== Source records ==

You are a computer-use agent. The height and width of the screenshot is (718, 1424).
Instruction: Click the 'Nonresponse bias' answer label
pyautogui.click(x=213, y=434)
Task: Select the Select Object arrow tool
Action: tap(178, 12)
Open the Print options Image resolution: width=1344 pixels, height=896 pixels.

===
== Source records ==

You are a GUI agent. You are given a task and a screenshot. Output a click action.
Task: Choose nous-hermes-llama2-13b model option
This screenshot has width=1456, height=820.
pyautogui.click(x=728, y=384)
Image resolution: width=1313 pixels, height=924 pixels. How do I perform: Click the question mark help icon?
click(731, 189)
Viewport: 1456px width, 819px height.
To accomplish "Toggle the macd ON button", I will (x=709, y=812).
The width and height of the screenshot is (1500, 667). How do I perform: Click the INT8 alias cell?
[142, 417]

===
== Source records ==

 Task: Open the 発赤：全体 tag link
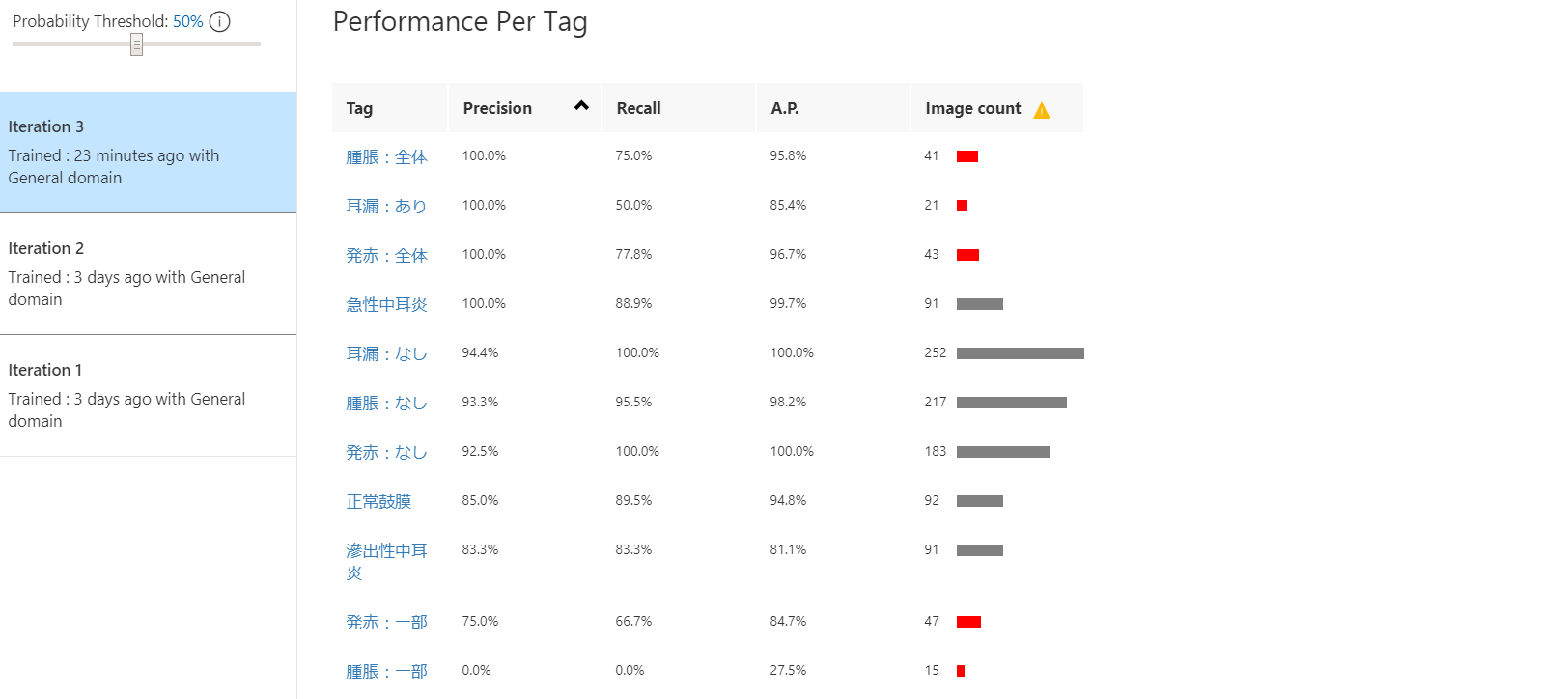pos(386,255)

===

■ **Aim**
Print the lines starting with the line that contains "You are a computer-use" and continuing through the line that contains "Action: tap(178, 12)", reproducing each one exactly and nothing else.

■ **Correct output**
You are a computer-use agent. The height and width of the screenshot is (718, 1424).
Instruction: Click the 'Nonresponse bias' answer label
pyautogui.click(x=213, y=434)
Task: Select the Select Object arrow tool
Action: tap(178, 12)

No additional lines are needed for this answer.